Caradoc stared back at her, face and body invisible behind both holographic and real armor, the wind howling around them, for a long, long moment. "...you are afraid," he said suddenly, and there was despite everything a tone of quiet triumph in his voice. "You think to wound me with your words, but you are a creature of the courts of Nihilor. You would not speak so unwisely if something were not clouding your sense. What frightens you so?"

 

"Because..." Tarva, for all her size, was staying protectively just behind Kimber as she spoke. "I know the magic in this place - now that I am here, now that I have felt it in the air. I know what I saw in my vision! I know who sent Mandragora and his beasts here.
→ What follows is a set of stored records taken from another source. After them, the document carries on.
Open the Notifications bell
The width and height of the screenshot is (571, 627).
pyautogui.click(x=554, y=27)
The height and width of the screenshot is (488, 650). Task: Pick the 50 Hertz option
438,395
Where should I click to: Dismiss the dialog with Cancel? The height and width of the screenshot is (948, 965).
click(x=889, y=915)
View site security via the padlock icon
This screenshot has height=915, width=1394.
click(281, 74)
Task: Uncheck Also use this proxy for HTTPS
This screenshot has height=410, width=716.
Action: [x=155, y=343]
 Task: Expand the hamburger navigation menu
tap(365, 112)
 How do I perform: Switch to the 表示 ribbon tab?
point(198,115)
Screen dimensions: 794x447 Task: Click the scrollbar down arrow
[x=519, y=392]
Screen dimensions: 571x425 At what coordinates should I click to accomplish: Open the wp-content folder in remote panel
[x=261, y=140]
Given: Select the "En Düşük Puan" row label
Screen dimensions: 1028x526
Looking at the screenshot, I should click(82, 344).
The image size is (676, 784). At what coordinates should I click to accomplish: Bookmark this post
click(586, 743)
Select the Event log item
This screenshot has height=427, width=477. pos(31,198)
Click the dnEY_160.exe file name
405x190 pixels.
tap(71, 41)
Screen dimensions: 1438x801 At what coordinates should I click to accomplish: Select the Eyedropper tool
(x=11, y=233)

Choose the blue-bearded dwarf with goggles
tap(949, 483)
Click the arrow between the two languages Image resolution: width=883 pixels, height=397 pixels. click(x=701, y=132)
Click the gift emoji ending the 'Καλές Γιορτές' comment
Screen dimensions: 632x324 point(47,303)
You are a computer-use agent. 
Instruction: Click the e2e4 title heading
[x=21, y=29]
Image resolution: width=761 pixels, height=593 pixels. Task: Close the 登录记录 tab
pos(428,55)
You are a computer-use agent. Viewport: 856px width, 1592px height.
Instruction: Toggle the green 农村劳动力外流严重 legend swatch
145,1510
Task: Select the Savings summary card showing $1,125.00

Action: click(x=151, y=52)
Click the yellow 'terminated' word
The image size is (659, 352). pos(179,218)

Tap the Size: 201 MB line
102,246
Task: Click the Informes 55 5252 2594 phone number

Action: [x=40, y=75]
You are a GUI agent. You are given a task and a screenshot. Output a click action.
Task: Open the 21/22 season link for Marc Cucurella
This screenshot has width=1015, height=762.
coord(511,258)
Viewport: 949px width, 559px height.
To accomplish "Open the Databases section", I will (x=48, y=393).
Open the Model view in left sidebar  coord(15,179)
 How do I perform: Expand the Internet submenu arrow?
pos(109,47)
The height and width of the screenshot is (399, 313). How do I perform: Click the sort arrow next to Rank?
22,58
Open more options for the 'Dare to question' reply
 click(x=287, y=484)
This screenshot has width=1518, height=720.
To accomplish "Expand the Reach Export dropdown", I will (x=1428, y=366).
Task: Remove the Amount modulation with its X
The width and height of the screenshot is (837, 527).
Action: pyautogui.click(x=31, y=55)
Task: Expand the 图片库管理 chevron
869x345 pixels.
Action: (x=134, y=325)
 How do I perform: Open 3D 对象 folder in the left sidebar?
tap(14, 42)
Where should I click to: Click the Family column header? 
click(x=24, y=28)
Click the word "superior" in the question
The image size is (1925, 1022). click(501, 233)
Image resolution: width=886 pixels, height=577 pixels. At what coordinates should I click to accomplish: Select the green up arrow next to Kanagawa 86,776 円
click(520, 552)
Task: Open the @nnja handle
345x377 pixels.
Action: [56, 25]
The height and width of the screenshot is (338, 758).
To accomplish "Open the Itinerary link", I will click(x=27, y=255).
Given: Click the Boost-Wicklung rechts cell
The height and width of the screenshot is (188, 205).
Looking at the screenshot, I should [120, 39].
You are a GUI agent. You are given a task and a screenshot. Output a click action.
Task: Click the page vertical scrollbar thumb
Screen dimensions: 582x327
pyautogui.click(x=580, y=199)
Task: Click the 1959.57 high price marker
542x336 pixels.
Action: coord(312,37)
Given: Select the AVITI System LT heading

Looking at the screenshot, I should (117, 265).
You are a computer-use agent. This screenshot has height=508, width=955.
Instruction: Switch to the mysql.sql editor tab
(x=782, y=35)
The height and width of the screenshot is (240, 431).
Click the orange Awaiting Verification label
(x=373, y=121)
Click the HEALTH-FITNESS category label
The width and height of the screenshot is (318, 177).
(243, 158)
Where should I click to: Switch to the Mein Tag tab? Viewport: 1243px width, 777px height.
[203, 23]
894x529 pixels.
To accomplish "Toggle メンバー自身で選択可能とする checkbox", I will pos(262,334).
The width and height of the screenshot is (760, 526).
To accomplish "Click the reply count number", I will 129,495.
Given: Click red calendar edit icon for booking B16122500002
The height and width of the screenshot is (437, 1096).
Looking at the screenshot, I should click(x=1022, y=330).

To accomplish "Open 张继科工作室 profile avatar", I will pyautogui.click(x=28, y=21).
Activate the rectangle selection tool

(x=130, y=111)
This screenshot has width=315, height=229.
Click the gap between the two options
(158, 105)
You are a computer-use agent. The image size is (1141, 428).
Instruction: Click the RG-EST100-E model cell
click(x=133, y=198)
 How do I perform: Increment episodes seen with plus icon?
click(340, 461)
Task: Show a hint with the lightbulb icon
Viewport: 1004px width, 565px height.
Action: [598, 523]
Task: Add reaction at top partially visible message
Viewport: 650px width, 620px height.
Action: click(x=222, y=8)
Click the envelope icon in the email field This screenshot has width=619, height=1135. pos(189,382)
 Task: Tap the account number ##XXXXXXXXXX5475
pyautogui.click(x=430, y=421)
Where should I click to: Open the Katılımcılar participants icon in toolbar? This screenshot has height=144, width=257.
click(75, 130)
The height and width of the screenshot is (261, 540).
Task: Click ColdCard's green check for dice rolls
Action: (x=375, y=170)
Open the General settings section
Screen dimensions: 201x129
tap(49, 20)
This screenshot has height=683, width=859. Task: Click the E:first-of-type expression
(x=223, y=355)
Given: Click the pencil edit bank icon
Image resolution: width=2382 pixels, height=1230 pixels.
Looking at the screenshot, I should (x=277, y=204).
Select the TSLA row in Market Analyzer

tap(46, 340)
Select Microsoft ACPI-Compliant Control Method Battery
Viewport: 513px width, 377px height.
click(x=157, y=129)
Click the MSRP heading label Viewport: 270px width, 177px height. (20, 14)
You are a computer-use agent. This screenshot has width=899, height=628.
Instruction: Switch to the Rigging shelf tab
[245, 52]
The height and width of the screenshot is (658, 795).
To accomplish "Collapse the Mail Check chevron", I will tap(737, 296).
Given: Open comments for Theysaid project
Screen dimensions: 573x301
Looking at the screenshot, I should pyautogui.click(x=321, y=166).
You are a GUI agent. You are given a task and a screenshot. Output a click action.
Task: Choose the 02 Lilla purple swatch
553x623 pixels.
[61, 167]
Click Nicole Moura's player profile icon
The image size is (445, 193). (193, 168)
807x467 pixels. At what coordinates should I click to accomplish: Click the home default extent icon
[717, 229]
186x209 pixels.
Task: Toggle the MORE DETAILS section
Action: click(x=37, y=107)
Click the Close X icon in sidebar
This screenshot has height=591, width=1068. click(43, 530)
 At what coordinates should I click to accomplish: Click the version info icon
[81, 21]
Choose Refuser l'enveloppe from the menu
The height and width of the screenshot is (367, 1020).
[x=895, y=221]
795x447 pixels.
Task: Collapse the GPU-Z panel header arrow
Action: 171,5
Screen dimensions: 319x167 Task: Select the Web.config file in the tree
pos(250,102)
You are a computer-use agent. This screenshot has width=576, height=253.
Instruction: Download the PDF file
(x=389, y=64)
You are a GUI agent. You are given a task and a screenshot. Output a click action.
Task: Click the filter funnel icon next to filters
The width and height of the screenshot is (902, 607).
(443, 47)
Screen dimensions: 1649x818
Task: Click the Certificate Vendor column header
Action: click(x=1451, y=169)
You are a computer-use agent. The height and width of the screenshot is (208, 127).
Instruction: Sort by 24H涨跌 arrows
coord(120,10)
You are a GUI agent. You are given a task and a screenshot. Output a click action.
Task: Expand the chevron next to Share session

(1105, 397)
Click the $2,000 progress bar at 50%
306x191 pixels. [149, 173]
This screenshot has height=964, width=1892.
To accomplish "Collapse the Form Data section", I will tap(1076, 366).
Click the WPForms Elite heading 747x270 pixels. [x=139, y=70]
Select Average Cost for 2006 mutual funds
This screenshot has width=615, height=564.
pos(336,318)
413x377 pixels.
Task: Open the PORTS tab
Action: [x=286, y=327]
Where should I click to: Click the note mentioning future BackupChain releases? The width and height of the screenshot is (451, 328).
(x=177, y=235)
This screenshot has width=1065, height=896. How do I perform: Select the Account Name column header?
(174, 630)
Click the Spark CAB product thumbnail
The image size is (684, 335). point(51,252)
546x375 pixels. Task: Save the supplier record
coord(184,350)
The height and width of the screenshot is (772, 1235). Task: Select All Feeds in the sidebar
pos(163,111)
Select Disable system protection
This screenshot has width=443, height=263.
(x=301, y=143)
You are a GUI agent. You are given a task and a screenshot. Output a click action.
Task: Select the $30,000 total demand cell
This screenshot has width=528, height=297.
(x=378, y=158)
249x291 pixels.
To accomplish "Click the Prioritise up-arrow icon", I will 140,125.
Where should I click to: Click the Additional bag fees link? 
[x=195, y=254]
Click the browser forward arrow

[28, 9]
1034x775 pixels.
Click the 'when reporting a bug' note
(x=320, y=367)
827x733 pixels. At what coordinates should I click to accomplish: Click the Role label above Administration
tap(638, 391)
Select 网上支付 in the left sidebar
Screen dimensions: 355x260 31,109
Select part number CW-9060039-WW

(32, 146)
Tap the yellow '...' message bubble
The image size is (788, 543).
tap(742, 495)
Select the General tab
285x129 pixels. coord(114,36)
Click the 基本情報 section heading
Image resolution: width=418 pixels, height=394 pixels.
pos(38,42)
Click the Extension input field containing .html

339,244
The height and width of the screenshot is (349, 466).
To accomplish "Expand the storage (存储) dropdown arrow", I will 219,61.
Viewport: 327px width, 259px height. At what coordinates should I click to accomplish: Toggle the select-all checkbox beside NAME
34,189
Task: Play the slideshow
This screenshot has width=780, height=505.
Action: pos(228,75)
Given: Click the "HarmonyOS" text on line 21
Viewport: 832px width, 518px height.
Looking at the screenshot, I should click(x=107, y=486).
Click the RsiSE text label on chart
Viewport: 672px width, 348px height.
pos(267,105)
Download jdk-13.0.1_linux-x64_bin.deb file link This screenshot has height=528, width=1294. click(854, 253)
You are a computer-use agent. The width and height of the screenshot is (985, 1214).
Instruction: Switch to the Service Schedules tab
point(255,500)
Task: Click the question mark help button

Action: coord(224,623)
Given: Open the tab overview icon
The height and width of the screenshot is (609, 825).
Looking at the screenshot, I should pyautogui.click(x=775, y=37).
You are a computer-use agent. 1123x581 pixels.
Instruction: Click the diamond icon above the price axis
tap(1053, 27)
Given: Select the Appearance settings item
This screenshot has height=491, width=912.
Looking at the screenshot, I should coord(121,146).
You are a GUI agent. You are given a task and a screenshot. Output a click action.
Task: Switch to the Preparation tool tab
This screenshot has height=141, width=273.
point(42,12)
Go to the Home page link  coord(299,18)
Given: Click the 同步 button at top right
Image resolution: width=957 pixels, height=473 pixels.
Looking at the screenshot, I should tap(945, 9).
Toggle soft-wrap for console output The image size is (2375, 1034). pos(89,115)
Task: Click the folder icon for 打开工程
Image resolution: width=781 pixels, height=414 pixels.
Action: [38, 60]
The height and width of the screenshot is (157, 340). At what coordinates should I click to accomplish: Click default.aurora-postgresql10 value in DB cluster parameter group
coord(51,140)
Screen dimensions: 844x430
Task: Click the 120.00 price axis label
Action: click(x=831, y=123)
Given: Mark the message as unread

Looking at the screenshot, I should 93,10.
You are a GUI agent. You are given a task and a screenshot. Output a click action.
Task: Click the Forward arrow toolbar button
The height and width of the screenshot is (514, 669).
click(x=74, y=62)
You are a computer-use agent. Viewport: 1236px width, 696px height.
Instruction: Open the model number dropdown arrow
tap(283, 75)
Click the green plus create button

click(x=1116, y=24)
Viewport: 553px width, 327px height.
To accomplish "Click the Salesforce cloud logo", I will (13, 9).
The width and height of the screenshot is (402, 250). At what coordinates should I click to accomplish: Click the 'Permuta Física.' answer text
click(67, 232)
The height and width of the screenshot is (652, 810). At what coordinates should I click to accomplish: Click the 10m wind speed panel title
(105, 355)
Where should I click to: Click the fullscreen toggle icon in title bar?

And I know if all the life she sent here is not destroyed, then she could yet find her way to this place at the bottom of your world. Given enough time here, I can find Mandragora for you - and what remains of him can be destroyed. I must do this before she finds us. She will hunger for life upon life - if it is life she can feel.The Princess of the Beyond. Nightmare Doom.

 

While Tarva and Kimber explained who exactly Nightmare Doom was to Dragonfly, Caradoc stepped away from the group and radioed their base. "There are spells within the Terminus that function so," he said, knowing Miss A and Jill would have been listening to it all through the former's radio link to him. "And might well function here, from a being like Doom. These two show no ill effects from the temperature, so they need not be admitted inside, and the energies below fade without the teleportation." He hmmed, then admitted, "I find this sort of petty sniping more trustworthy than flattery."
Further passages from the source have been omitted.